Stored records:

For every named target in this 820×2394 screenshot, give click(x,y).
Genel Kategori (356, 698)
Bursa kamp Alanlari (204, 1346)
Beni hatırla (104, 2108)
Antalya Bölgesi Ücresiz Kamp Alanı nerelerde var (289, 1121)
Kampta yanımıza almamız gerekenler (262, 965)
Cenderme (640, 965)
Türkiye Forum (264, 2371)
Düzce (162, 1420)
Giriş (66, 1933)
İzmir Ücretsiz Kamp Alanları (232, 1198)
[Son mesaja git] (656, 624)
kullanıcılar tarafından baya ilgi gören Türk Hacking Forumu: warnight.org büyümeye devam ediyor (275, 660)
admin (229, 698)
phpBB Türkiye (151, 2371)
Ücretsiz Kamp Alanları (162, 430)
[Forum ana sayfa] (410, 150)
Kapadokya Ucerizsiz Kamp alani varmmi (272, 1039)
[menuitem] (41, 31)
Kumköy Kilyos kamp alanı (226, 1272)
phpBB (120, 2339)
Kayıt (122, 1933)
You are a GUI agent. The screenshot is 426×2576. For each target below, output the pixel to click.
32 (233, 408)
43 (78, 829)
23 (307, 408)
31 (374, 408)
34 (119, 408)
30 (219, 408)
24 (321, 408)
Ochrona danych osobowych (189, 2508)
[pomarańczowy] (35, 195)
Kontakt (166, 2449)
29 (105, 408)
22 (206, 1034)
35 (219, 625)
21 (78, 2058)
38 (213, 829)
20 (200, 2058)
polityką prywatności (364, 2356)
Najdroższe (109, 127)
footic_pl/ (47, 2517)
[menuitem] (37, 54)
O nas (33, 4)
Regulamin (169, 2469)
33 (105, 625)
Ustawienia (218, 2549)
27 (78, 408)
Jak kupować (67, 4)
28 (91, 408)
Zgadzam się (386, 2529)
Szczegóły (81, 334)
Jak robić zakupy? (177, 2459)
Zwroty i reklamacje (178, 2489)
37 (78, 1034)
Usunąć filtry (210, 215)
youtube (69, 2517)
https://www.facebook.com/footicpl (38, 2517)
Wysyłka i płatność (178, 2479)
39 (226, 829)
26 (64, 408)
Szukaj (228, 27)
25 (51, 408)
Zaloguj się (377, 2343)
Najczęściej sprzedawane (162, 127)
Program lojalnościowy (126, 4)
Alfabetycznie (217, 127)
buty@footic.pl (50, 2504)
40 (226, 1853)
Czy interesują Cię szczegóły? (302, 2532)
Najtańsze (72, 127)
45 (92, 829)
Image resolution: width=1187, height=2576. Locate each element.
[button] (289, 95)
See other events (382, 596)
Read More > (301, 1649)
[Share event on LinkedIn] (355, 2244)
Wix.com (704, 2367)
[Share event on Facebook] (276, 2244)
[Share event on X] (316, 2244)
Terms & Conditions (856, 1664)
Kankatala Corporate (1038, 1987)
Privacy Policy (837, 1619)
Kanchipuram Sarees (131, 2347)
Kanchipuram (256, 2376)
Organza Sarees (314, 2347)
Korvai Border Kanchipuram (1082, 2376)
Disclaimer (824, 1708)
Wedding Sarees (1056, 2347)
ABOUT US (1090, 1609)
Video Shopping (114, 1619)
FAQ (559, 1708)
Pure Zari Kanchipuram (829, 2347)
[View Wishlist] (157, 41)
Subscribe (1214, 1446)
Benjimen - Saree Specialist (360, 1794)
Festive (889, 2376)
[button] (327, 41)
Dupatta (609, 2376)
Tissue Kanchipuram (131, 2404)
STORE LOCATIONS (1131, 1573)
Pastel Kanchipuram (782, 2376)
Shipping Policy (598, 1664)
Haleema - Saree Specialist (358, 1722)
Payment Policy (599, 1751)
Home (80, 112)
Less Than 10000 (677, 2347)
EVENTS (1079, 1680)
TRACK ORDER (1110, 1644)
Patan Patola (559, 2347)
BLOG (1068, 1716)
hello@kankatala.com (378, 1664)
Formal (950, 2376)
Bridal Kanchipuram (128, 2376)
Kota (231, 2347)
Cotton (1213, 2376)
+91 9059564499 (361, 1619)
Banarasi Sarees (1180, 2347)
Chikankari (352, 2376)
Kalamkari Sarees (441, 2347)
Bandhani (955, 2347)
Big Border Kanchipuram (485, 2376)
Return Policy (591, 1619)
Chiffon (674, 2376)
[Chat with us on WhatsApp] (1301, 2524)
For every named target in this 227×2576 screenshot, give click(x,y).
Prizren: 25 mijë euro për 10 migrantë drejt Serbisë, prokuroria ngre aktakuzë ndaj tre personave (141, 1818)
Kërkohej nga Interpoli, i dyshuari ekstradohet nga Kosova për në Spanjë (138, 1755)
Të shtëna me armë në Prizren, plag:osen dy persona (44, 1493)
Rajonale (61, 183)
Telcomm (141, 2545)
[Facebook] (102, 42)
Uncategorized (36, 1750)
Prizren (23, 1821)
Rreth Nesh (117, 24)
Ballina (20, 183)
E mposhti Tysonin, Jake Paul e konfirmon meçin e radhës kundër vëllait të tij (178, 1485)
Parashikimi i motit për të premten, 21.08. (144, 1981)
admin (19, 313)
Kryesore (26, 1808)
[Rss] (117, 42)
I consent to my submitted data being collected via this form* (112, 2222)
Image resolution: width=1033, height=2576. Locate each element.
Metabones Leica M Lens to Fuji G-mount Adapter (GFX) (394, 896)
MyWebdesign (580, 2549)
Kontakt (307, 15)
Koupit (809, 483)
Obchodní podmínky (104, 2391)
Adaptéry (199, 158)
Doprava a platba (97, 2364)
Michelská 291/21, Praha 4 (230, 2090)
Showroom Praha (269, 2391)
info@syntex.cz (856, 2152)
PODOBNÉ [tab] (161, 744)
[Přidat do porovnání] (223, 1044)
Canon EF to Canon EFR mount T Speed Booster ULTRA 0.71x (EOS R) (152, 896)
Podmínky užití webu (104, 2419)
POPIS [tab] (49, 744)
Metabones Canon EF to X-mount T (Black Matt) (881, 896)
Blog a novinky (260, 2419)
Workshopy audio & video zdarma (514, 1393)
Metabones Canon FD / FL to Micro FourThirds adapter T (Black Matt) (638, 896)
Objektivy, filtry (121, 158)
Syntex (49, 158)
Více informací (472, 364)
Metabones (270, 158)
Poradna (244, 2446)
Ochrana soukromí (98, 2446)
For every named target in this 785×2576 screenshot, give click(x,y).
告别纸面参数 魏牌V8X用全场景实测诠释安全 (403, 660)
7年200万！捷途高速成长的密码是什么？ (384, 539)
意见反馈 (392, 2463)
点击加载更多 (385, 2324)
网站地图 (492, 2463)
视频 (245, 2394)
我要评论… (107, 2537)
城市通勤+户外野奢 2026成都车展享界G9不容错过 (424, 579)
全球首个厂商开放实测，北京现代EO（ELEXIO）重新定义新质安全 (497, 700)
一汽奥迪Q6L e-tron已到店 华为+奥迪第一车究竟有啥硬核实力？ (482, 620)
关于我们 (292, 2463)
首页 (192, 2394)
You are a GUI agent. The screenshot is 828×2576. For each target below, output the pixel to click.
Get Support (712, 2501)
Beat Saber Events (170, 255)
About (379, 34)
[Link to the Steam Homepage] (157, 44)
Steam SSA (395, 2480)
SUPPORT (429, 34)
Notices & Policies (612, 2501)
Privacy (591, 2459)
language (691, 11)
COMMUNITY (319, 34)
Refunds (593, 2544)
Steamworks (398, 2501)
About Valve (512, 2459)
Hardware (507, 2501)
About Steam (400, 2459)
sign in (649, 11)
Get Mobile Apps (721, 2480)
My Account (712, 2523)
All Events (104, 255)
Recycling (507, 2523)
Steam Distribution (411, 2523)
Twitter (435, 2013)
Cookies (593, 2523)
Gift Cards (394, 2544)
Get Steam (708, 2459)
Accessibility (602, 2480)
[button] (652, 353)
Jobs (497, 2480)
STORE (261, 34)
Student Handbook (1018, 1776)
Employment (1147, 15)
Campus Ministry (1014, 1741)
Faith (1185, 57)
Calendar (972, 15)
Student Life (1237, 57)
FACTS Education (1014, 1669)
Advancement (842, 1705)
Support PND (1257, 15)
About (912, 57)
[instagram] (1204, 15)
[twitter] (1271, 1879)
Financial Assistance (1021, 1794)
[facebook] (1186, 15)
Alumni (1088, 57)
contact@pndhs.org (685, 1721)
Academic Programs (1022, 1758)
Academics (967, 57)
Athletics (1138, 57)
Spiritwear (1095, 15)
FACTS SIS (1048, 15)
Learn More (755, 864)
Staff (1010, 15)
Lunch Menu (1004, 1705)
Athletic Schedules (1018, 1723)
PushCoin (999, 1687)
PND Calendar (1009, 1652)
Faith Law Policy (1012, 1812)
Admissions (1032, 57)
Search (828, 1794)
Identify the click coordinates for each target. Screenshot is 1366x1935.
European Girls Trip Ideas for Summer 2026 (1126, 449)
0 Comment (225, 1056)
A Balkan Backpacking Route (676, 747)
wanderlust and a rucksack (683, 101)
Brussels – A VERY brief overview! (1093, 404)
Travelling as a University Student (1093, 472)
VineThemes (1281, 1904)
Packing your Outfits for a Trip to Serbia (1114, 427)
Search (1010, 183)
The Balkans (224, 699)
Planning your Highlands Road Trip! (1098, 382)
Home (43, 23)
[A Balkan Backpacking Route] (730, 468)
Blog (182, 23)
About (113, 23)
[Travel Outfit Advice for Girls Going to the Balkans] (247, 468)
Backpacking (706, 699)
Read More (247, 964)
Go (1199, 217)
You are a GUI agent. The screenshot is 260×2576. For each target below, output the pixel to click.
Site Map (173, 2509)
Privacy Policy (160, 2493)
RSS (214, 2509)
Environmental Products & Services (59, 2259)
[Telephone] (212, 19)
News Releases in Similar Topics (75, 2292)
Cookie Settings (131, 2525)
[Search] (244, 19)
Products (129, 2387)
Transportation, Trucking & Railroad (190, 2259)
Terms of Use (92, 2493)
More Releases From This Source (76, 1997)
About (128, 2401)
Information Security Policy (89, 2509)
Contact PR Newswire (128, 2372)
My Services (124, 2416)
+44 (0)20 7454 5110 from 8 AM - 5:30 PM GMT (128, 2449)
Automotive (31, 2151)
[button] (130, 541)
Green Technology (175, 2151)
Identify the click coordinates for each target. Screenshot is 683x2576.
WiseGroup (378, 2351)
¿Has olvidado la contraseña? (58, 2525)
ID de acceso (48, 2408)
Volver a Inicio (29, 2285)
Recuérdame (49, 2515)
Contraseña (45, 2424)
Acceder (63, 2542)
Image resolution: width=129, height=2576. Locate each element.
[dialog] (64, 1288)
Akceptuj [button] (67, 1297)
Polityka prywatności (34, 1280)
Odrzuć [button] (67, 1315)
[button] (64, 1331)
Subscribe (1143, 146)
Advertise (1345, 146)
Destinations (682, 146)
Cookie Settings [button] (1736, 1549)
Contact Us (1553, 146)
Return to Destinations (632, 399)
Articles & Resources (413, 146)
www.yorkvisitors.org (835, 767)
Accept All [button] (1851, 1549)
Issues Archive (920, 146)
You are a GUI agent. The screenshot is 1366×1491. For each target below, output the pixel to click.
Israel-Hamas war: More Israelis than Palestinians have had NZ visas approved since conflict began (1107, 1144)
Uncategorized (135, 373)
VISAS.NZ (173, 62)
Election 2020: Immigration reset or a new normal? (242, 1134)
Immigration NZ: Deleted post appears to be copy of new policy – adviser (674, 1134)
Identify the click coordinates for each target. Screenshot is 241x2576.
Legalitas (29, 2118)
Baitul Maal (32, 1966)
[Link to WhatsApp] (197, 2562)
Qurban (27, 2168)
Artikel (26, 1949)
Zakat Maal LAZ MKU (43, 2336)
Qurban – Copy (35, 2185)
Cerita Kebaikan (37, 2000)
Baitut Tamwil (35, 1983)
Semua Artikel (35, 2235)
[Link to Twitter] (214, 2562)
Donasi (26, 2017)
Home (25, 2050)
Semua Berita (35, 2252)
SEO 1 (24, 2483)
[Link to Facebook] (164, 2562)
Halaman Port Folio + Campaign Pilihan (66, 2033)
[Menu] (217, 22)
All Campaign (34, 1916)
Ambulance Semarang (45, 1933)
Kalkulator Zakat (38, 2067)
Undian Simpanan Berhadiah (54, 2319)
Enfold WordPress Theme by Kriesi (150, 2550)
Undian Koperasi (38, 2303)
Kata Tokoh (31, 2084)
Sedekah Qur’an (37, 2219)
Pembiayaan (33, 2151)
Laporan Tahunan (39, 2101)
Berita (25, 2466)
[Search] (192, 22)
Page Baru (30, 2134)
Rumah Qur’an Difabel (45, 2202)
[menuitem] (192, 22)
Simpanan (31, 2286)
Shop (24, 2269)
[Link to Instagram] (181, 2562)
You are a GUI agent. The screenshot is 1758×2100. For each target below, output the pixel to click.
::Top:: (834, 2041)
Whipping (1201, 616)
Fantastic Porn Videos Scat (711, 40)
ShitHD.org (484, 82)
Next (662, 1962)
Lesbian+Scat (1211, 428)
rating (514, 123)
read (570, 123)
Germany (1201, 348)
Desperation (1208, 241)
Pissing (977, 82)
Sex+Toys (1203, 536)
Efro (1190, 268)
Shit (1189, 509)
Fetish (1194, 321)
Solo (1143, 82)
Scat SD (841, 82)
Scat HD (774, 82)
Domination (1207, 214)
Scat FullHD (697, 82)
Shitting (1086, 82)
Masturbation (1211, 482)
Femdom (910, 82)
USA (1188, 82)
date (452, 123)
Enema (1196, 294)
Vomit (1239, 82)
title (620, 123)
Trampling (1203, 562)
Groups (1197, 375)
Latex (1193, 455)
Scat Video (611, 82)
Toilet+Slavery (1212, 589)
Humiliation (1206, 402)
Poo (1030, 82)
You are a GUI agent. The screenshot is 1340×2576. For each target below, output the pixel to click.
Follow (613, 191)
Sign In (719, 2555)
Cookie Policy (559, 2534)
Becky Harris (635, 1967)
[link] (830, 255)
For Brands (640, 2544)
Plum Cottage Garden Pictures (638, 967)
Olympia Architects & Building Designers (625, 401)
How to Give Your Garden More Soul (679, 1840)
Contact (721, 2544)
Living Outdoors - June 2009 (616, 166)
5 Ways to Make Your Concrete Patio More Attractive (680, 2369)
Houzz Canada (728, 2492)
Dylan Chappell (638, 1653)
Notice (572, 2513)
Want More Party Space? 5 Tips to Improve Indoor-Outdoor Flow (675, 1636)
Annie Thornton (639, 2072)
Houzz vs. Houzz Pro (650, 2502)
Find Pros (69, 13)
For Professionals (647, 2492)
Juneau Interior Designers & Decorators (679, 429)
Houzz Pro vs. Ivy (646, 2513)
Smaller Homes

The task:
Each line of the records above, from the first through the one containing "[Son mesaja git] (656, 624)", is to be retyped exactly; no other line belongs.

Exercise answer:
For every named target in this 820×2394 screenshot, give click(x,y).
Genel Kategori (356, 698)
Bursa kamp Alanlari (204, 1346)
Beni hatırla (104, 2108)
Antalya Bölgesi Ücresiz Kamp Alanı nerelerde var (289, 1121)
Kampta yanımıza almamız gerekenler (262, 965)
Cenderme (640, 965)
Türkiye Forum (264, 2371)
Düzce (162, 1420)
Giriş (66, 1933)
İzmir Ücretsiz Kamp Alanları (232, 1198)
[Son mesaja git] (656, 624)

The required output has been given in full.